Could the listing below be reproduced exactly, minus its pictures?

————

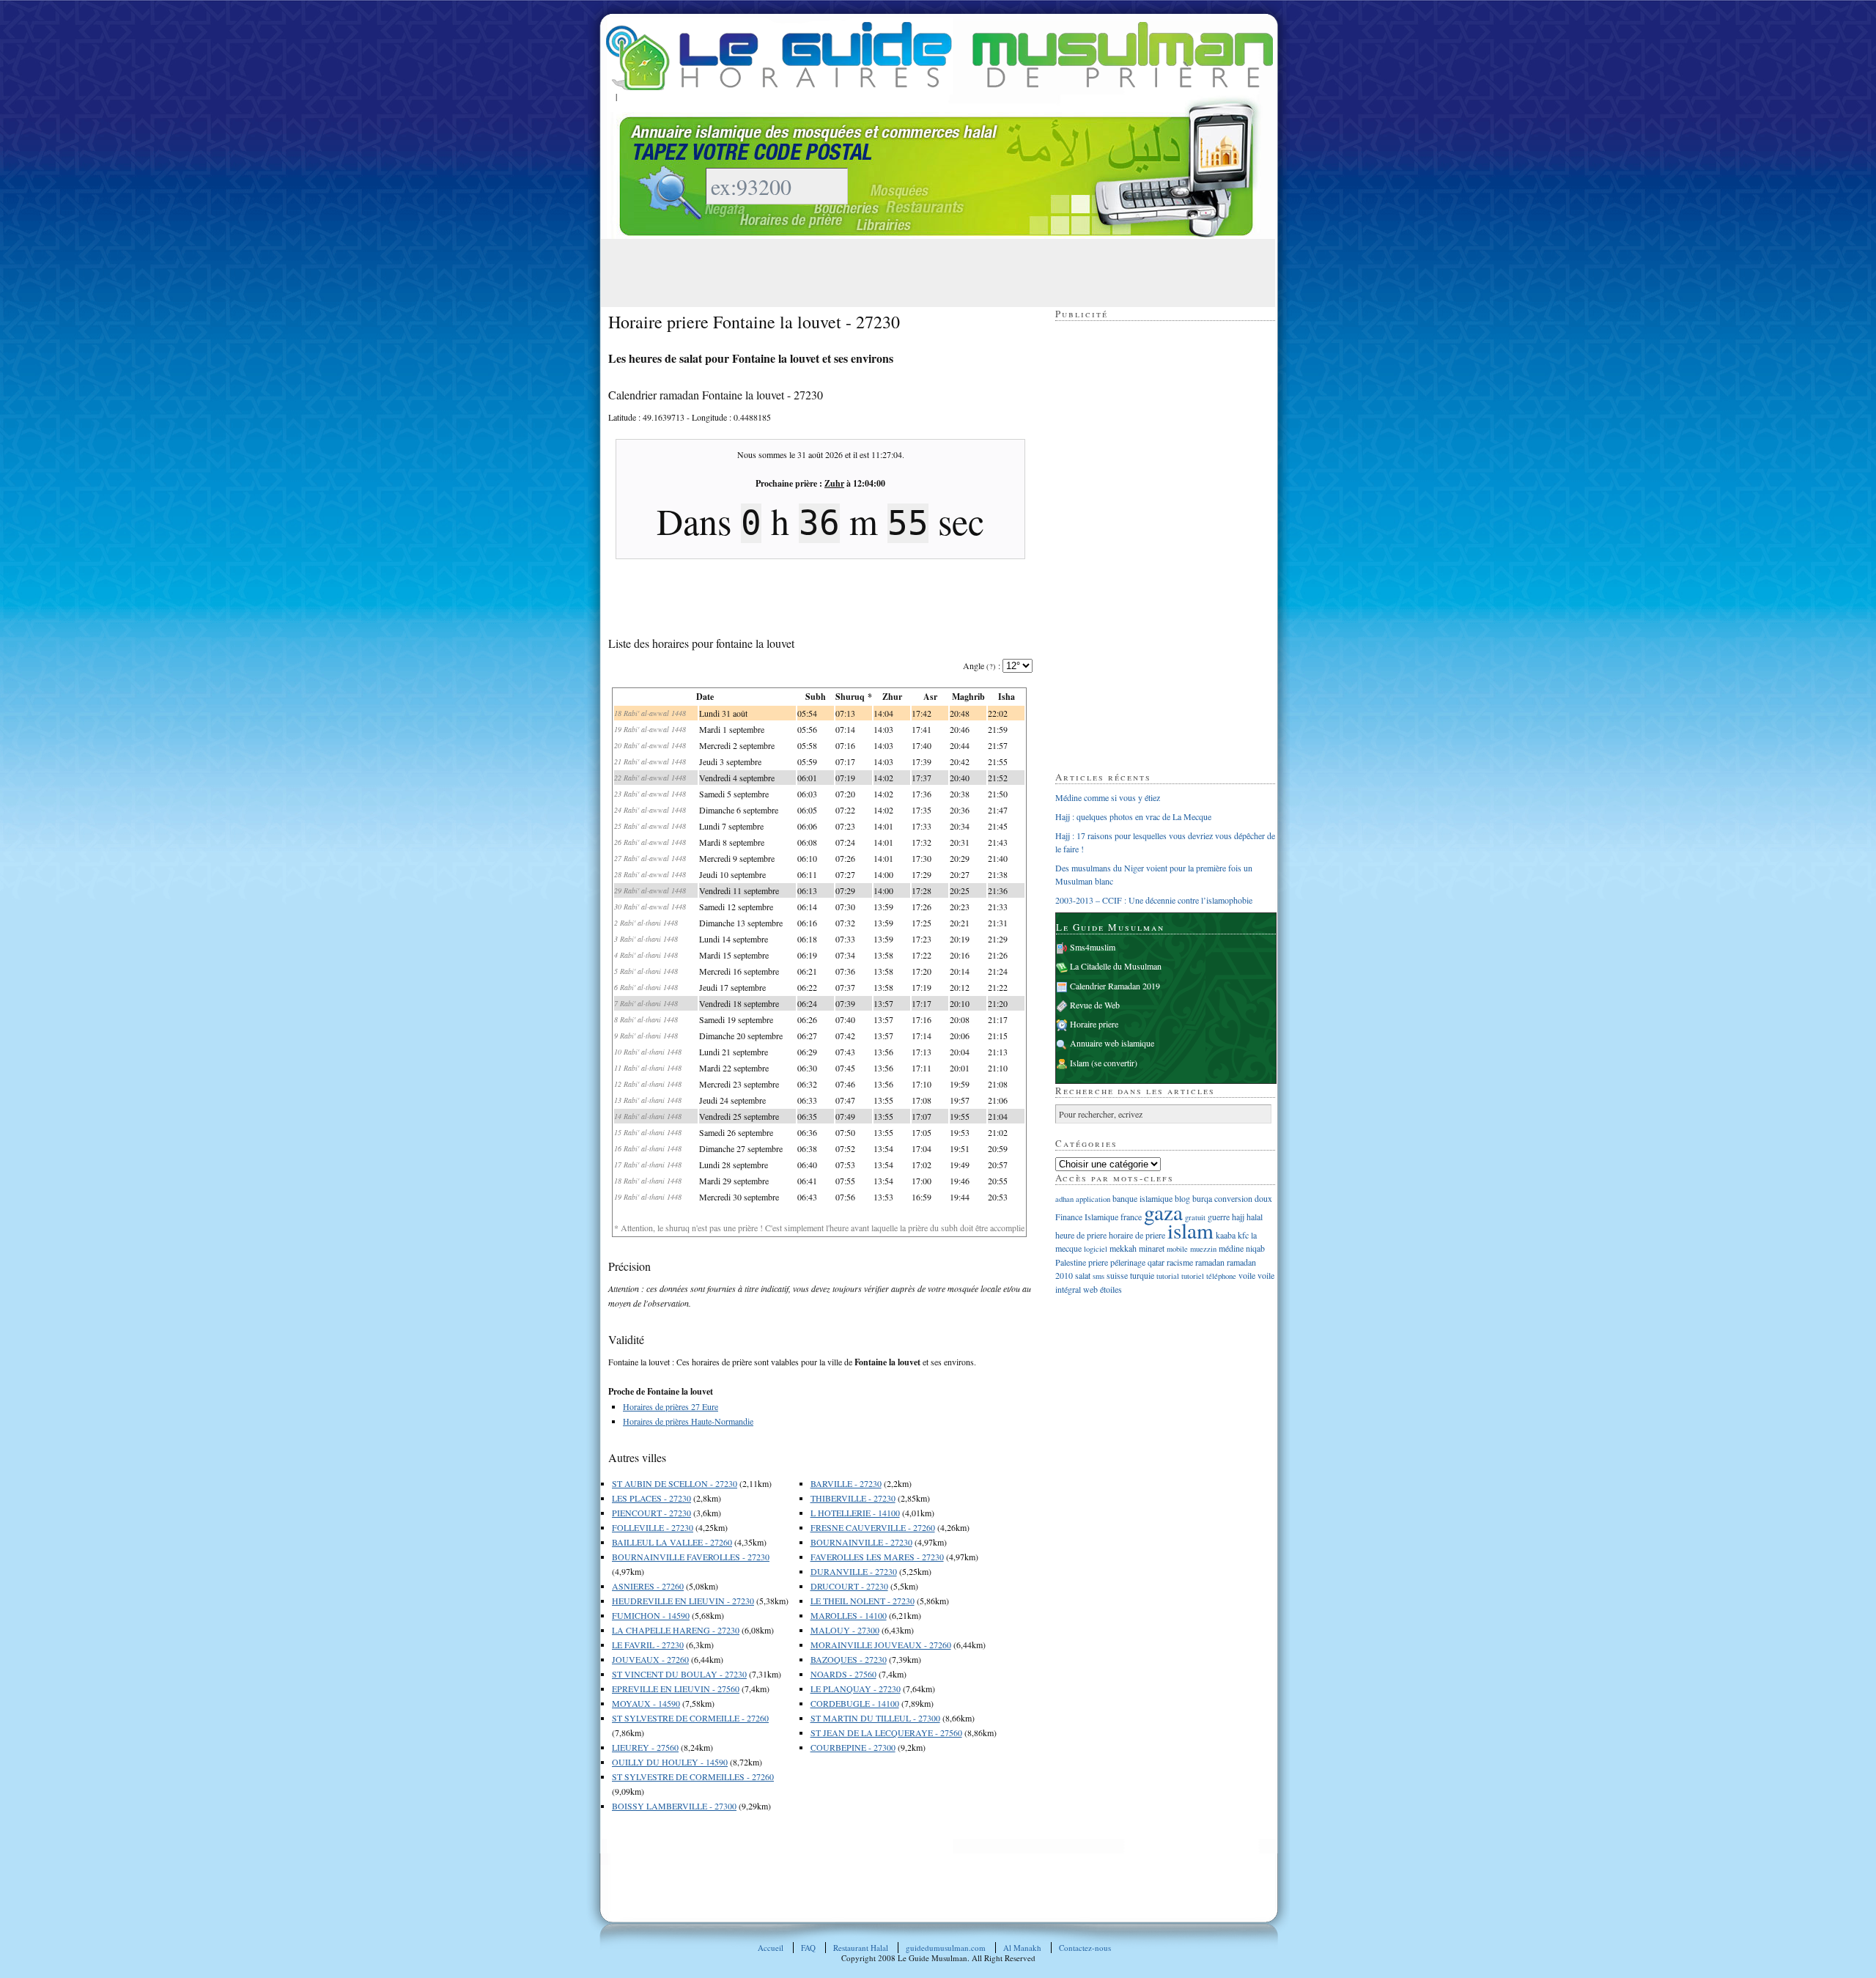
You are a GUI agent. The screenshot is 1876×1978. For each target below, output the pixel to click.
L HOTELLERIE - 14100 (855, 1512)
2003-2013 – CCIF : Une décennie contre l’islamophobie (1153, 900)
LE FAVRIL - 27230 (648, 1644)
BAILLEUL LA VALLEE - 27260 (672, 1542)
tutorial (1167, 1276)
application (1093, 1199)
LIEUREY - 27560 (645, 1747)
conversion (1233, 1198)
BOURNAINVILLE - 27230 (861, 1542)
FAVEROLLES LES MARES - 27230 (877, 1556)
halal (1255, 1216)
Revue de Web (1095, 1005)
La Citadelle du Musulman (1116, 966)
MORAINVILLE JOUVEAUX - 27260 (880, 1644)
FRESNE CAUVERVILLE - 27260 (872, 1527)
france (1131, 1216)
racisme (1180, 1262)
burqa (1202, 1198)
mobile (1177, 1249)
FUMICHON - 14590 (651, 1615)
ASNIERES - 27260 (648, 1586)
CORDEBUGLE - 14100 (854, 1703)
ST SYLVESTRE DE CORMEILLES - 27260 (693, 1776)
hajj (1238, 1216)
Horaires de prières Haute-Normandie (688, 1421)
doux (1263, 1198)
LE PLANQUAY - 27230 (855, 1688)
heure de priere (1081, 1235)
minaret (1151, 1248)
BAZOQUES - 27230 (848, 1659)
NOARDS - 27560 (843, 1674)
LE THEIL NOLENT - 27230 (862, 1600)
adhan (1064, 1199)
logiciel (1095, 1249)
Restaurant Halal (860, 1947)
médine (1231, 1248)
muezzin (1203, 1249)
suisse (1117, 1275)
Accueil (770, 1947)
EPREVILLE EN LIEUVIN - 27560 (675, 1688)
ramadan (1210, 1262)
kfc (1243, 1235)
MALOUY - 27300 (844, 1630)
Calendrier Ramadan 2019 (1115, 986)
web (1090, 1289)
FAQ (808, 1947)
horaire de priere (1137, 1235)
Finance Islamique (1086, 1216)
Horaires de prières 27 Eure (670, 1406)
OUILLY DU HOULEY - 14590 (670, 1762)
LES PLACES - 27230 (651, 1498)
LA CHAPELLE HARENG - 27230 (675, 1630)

————

Answer to this task
You are a GUI agent. The screenshot is 1876×1978. For each target below, output the pixel to click.
L HOTELLERIE - 14100 (855, 1512)
2003-2013 – CCIF : Une décennie contre l’islamophobie (1153, 900)
LE FAVRIL - 27230 (648, 1644)
BAILLEUL LA VALLEE - 27260 (672, 1542)
tutorial (1167, 1276)
application (1093, 1199)
LIEUREY - 27560 (645, 1747)
conversion (1233, 1198)
BOURNAINVILLE - 27230 (861, 1542)
FAVEROLLES LES MARES - 27230 (877, 1556)
halal (1255, 1216)
Revue de Web (1095, 1005)
La Citadelle du Musulman (1116, 966)
MORAINVILLE JOUVEAUX - 27260 (880, 1644)
FRESNE CAUVERVILLE - 27260 (872, 1527)
france (1131, 1216)
racisme (1180, 1262)
burqa (1202, 1198)
mobile (1177, 1249)
FUMICHON - 14590 (651, 1615)
ASNIERES - 27260 (648, 1586)
CORDEBUGLE - 14100 (854, 1703)
ST SYLVESTRE DE CORMEILLES - 27260 (693, 1776)
hajj (1238, 1216)
Horaires de prières Haute-Normandie (688, 1421)
doux (1263, 1198)
LE PLANQUAY - 27230 (855, 1688)
heure de priere (1081, 1235)
minaret (1151, 1248)
BAZOQUES - 27230 (848, 1659)
NOARDS - 27560 (843, 1674)
LE THEIL NOLENT - 27230 (862, 1600)
adhan (1064, 1199)
logiciel (1095, 1249)
Restaurant Halal (860, 1947)
médine (1231, 1248)
muezzin (1203, 1249)
suisse (1117, 1275)
Accueil (770, 1947)
EPREVILLE EN LIEUVIN - 27560 (675, 1688)
ramadan (1210, 1262)
kfc (1243, 1235)
MALOUY - 27300 (844, 1630)
Calendrier Ramadan 2019 (1115, 986)
web (1090, 1289)
FAQ (808, 1947)
horaire de priere (1137, 1235)
Finance Islamique (1086, 1216)
Horaires de prières 27 Eure (670, 1406)
OUILLY DU HOULEY - 14590 (670, 1762)
LES PLACES - 27230 (651, 1498)
LA CHAPELLE HARENG - 27230 (675, 1630)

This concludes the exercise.